Clara sort de l’eau en pataugeant vers lui, laissant tomber l’ourlet de sa jupe au fur et à mesure, jusqu’à ce que la seule partie nue d’elle soit ses jolis pieds, qui sont la dernière chose que Sander trouve à fixer. Elle s’assied à côté de lui sur le rondin rugueux. Sander aimerait trouver un moyen de la rendre plus douce pour elle.

« Je comprends », dit-elle. « Tu n’es pas censé t’amuser ou quelque chose comme ça. Mais je ne comprends pas pourquoi. »

« Dieu veut d’autres choses pour moi », dit-il.

« Tu ne peux pas avoir les deux ? »

« Je ne sais pas », dit-il, tandis qu’à l’intérieur de son esprit il cherche frénétiquement Dieu pour le guider. Même le nom de Dieu sonne comme une fraude pour lui, un mensonge qu’il se raconte à lui-même.

« Je demande vraiment », dit Clara. « Je veux les mêmes choses que toi. Je veux me sentir comme une personne à part entière, tu vois ? En paix avec les choses. Mais ensuite je suis, comme, il n’y a rien de mal au plaisir. Je suis dans l’eau et c’est de l’eau propre, tu vois ? Je ne vois pas ce qu’il y a de mal à ça. »

Sander ne dit rien, mais tend la main et la pose sur le tissu humide de sa jupe, juste au niveau de son genou. Clara regarde sa main, puis son visage, avec une profonde tristesse, presque de l’épuisement. Elle retire sa main de son genou et la lui rend.

« Ce n’est pas ce que je veux de tout ça », dit-elle. « 

« O.K. », dit Sander.

« Nous devrions y aller », dit-elle, et elle lace ses grandes bottes noires.

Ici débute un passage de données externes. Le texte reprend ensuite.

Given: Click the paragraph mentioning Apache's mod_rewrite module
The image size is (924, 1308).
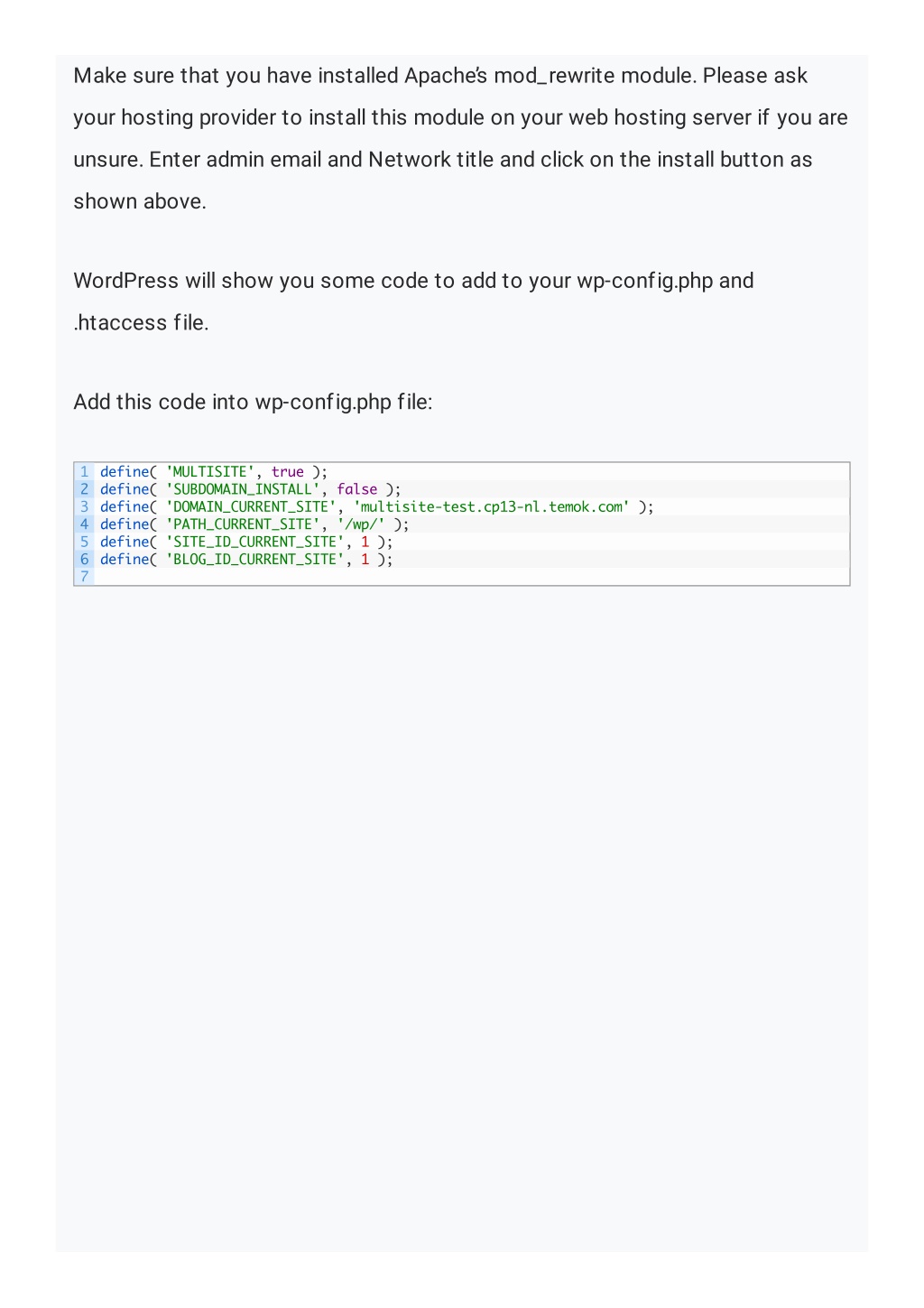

Et Sander suit – le chemin à travers les bois, à travers le pont et de nouveau à la maison, où sa mère attend dans la cuisine – mais seulement une partie fantomatique de Sander. La vraie personne est toujours dans les bois, se demandant toujours où était Dieu, pourquoi Dieu ne l’a pas empêché de se ridiculiser. Tout au long du dîner, toute la nuit, il se demande. Où est la partie sainte de lui ? Il ne la trouve pas, seulement le péché. Il semble être fait de péché, ne contenir que des désirs sales, des seins et des culs.